On 17 Aug 2012, at 19:35, Greg Ercolano wrote:

> On 08/17/12 05:06, MacArthur, Ian (SELEX GALILEO, UK) wrote:
>> Just for kicks'n'giggles I ported the code to WinXP using the
>> QueryPerformanceCounter() API to get timings, and I get...
>> [..]
>> ian.macarthur@DESDAF599172 /d/examples/qix-win-times
>> $ ./qix
>> New control cost 0.02(ms)
>> Show window cost 21.23(ms)
>> [..]
> 
>       Here's what I get on centos 5.6 on a 1.8ghz mac mini:
> 
> 08/17/12 11:28:22 /usr/local/src/fltk-1.3.x-svn/examples
> [erco@tahoe] 127 # ./foo
> New control cost 0(ms)
> Show window cost 109(ms)      <-- FIRST RUN
> 
> 08/17/12 11:28:29 /usr/local/src/fltk-1.3.x-svn/examples
> [erco@tahoe] 128 # ./foo
> New control cost 0(ms)
> Show window cost 11(ms)               <--
> 
> 08/17/12 11:28:31 /usr/local/src/fltk-1.3.x-svn/examples
> [erco@tahoe] 129 # ./foo
> New control cost 0(ms)
> Show window cost 10(ms)               <--
> 
>       That first run of 109ms shows the overhead of pulling the binary off 
> disk,
>       and the subsequent runs are shaving off 100ms because they're obviously 
> running
>       from the disk cache, such that it's only 10ms.

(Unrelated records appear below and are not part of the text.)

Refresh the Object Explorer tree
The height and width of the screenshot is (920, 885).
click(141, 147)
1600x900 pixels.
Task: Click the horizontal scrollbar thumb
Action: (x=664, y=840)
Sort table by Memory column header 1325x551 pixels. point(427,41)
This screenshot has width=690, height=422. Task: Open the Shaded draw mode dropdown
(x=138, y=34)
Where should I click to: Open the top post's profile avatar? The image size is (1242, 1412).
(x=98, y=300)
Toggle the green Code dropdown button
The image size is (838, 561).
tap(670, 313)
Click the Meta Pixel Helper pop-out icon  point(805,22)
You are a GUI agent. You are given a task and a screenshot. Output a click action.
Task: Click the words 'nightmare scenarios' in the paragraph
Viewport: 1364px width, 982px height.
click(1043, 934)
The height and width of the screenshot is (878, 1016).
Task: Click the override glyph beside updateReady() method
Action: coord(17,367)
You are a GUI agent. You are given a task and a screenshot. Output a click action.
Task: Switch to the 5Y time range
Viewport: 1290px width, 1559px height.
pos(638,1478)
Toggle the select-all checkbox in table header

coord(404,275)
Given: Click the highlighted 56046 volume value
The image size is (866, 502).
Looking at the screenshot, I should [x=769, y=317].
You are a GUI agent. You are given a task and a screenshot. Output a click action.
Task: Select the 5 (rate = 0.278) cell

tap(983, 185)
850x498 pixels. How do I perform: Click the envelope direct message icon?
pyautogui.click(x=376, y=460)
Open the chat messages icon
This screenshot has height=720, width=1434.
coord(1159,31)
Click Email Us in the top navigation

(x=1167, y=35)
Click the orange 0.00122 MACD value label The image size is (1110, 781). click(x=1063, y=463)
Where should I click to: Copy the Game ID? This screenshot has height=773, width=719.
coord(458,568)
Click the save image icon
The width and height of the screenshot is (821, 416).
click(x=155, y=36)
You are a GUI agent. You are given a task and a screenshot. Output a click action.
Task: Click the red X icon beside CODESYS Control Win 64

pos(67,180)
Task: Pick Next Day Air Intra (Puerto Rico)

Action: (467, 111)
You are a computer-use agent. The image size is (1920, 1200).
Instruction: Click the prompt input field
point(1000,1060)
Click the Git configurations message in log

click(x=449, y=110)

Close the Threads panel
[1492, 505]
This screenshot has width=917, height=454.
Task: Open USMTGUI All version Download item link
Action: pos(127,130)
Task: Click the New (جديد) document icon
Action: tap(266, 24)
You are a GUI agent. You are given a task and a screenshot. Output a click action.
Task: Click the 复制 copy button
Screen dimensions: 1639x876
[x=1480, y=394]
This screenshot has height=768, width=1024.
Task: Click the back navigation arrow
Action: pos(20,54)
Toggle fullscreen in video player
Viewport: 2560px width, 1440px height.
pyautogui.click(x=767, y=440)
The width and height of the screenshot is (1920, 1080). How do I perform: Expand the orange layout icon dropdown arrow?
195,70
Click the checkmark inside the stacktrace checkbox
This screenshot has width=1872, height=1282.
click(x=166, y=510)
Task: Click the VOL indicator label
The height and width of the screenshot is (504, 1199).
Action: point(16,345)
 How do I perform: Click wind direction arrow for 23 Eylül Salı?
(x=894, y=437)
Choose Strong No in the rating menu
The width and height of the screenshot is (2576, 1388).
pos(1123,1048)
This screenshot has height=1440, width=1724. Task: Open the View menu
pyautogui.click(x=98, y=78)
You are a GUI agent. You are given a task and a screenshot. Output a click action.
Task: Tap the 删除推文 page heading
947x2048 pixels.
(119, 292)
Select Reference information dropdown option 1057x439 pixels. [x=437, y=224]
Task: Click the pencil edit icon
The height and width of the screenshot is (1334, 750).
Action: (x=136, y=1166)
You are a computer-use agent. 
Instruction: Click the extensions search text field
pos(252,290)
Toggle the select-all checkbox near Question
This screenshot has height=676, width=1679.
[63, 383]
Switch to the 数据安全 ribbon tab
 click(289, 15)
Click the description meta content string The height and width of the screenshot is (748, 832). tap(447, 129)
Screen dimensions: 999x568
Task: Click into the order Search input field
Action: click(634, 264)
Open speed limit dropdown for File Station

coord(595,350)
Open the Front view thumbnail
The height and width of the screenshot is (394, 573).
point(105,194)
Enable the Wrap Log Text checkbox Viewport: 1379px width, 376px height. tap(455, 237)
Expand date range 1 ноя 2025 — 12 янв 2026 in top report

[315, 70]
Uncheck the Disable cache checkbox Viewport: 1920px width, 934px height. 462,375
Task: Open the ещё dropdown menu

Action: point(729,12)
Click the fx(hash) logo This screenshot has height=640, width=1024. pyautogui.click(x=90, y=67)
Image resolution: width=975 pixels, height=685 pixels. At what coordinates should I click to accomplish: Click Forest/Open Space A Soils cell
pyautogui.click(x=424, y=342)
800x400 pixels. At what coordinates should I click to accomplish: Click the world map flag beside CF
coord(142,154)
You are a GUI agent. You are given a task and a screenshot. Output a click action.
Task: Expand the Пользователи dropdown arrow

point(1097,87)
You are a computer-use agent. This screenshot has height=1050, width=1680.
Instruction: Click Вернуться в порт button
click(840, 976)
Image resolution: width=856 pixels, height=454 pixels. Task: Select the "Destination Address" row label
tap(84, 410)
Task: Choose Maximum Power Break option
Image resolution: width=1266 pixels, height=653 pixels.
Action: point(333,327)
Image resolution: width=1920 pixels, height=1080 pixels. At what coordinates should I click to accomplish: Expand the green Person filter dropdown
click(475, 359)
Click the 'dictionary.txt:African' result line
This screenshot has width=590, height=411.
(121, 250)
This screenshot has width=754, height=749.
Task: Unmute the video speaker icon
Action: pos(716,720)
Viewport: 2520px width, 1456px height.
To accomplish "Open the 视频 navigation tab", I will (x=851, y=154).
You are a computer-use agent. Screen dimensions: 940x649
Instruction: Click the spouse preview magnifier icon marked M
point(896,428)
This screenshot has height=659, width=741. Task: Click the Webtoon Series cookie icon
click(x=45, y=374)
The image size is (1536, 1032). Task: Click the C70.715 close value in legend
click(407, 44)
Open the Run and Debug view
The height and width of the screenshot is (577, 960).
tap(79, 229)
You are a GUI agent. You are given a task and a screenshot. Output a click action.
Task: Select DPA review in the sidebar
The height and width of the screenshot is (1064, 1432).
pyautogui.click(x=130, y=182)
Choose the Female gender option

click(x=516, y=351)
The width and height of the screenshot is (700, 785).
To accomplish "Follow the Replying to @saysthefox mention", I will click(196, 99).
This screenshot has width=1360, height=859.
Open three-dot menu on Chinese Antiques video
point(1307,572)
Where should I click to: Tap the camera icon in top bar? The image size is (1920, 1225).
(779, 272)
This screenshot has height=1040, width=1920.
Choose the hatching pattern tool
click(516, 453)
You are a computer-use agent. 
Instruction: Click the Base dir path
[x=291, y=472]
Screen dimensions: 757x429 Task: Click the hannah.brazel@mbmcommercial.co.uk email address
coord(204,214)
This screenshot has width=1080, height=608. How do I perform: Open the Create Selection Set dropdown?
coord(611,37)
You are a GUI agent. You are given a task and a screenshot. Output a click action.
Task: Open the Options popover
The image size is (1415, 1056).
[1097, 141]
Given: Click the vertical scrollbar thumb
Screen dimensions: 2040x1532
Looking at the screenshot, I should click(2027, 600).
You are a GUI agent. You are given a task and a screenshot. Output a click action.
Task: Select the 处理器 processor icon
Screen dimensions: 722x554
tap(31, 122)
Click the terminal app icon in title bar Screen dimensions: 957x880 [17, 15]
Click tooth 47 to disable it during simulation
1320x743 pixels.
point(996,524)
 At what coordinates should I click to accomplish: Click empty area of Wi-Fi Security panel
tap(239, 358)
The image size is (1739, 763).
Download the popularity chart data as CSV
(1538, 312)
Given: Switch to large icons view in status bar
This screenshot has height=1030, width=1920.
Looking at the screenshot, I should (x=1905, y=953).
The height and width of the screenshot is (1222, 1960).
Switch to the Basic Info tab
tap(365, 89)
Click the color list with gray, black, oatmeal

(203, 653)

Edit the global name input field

Huh! That's odd - but makes sense I guess.

I have mainly been testing by running " make && ./qix " so that tends to mean 
the binary blob is already in memory on the first run anyway, so I'm not seeing 
a hit from loading/caching on first run...
Well, I guess that might be why.

I should try to run it after the system has had a long time to forget, see if I 
can see a hit on the first invocation.
And probably need to break out strace or etc. (as I assume Matthias did!) and 
see where the time is really going anyway.